[March 16. 2010]
Talk about building a branded Web presence and the conversation inevitably turns to drivers and distribution strategy. Typically, the talk goes to syndicating content out to the sites consumers frequent, curating the “best of the Web,” or continuing the quest for the Holy Grail—a banner someone will actually click.
Standing back from the process, I can’t help wondering if the effort to drag people to Web sites, or invade their social space with apps and ads is actually misplaced. If it’s really that difficult to engage our targets, the issues may run deeper than any slate of tactics can solve.
Maybe the problem isn’t with how people behave in digital space, but with the siloed, competitive way our media and advertising outlets coexist. If so, it’s time for a new type of media integration, something more coherent than posting up episode clips from a TV show and calling it digital marketing.
Rather, we must break down the barriers between all media and re-imagine them, in keeping with the current reality: Consumer time and attention is now “totally owned” by digital attractions.
One intent for one audience.
Ironically, it’s precisely here that offline media have an opportunity for renewed influence. That’s because, for all its hypnotic power, digital space is still a miserly master—which makes accessing its most valuable content a real challenge. Search engines are a highly inefficient tool for information retrieval. While the volume of results is often staggeringly high, their relevance and usefulness is often distressingly low.
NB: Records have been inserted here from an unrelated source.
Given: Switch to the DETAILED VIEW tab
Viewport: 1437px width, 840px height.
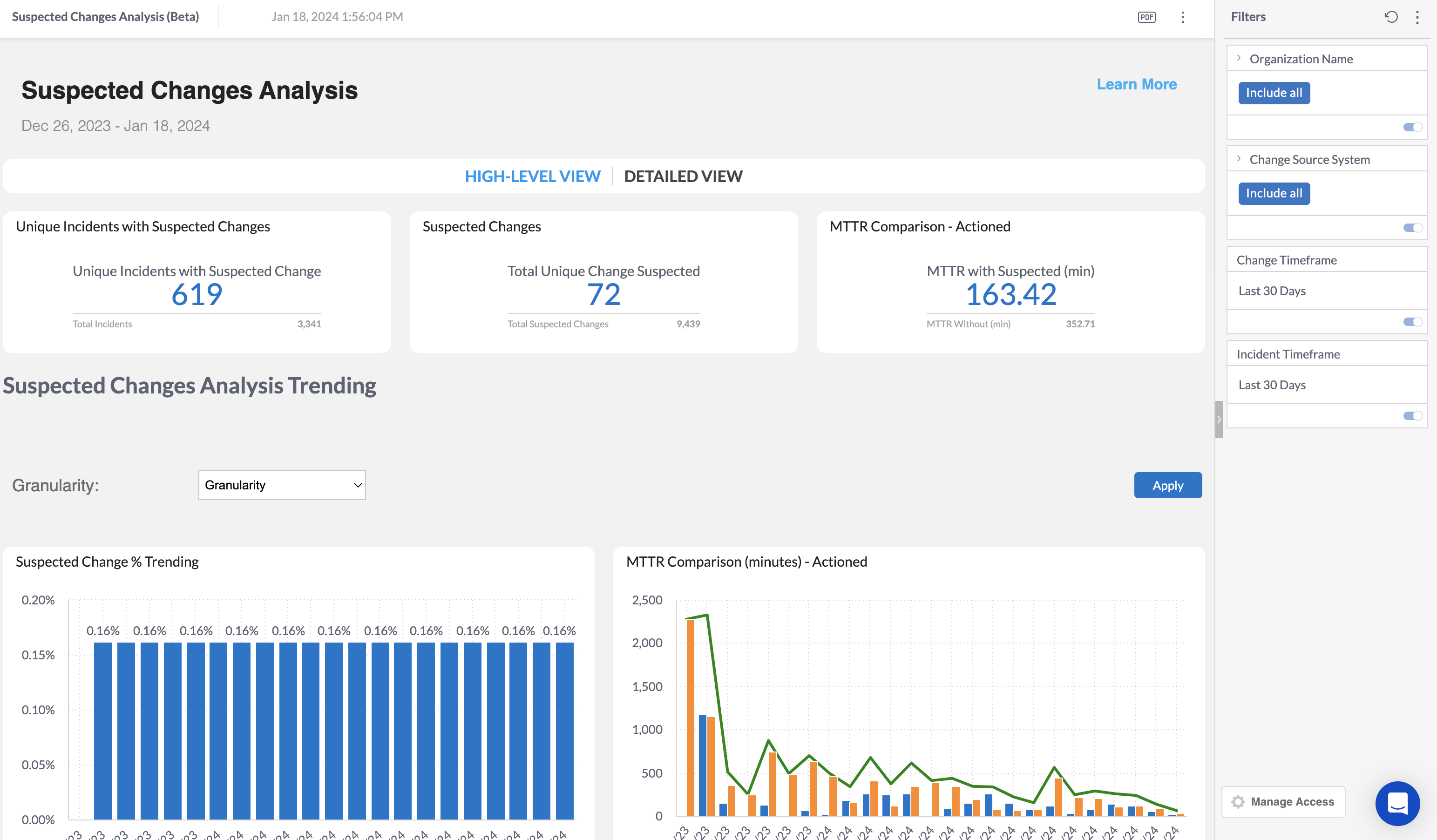Looking at the screenshot, I should coord(683,176).
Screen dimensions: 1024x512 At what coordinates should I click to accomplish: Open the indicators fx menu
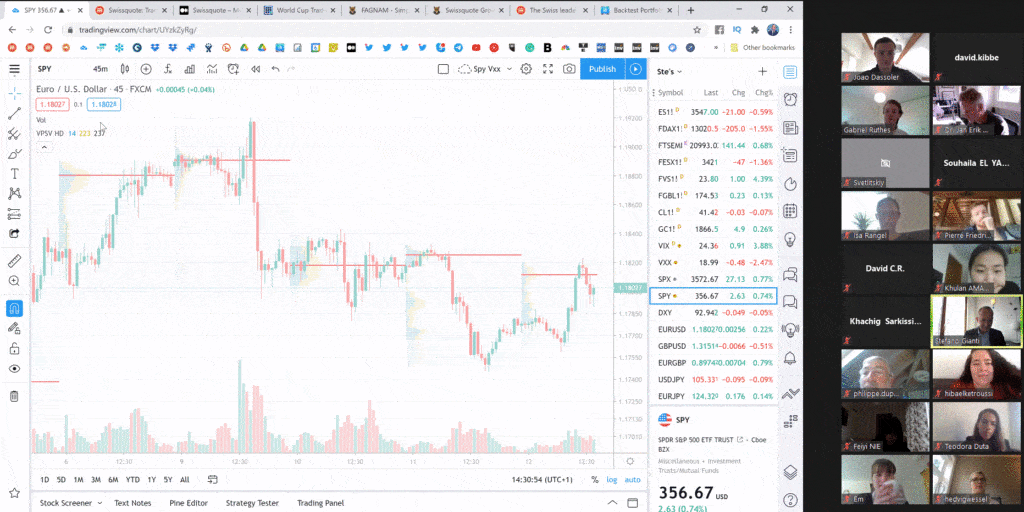coord(168,69)
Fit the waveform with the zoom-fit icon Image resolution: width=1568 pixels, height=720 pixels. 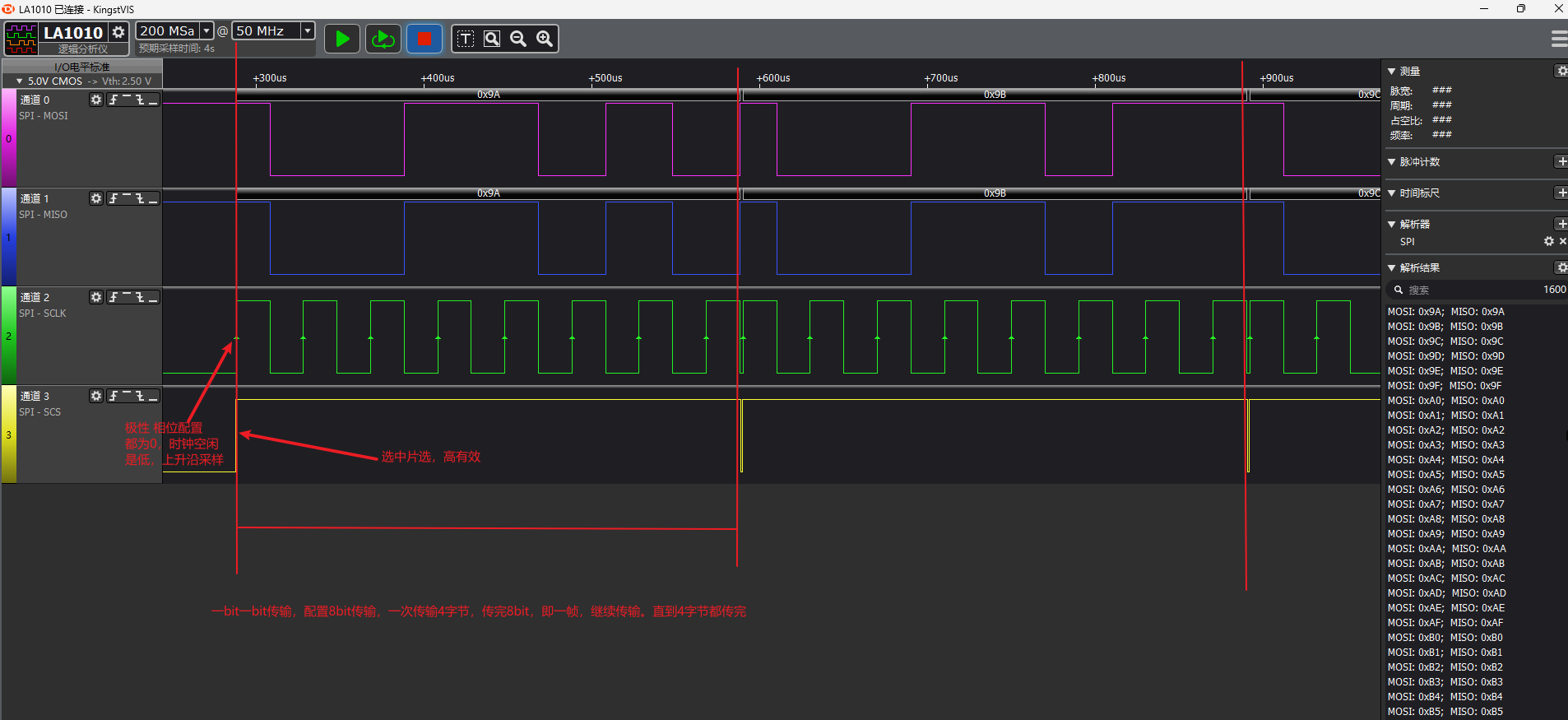pos(492,39)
To provide better access, imagine an offline magazine reconfigured to act as a filter. Each article would point readers to appropriate, branded online resources. At the moment, this only happens in a scattershot way, whenever a columnist just happens to mention a URL.
The difference here is that the articles would now be written from the outset as introductions to a wider, digital discussion. Instead of competing, print and digital content could act with one intent for one audience. An offline magazine could curate digital space as a whole, through the filter of its readers’ interests.
Adding more dimension than “3D” alone.
Along the same lines, a film, for example, would no longer be a theatrical experience that also sports a temporary Web site, featuring pseudo-documentary material or a (wishful-thinking) viral campaign. It would exist as a series of interlocking experiences: Some theatrical, some print, some digital.
Instead of thinking in terms of “licensing intellectual property for multiple media,” the entire project would be conceived as one seamless entity. To see the whole picture, viewers would engage the film on several levels. To access the digital experience, ticket holders might input a single-use access code they’d receive at point of purchase. Meanwhile, brand sponsorship of such sites by consumer brands would have a huge role to play.
Selling experiences to market satisfaction.
Regarding traditional advertising, the path to a truly integrated approach is still waiting for a machete sharp enough to carve it out. Many major brands simply “have a Web site,” often an e-commerce shell decorated with themes from their General Advertising campaign.
Driven online from re-imagined offline sources, fans of the Mazda Miata could be tempted to spend quality time interacting with the brand—not just collect another Facebook fan badge for its own sake.
Of course, brands would still have to reward users by continuing the momentum. They’d have to build on the exhilarating “Zoom-Zoom-Zoom” they’d created offline, by delivering intriguing details in an engaging package so consumers keep coming back for more. It’s every brand manager’s dream—and the kind of effect you can only achieve when you jettison traditional categories and color outside the lines.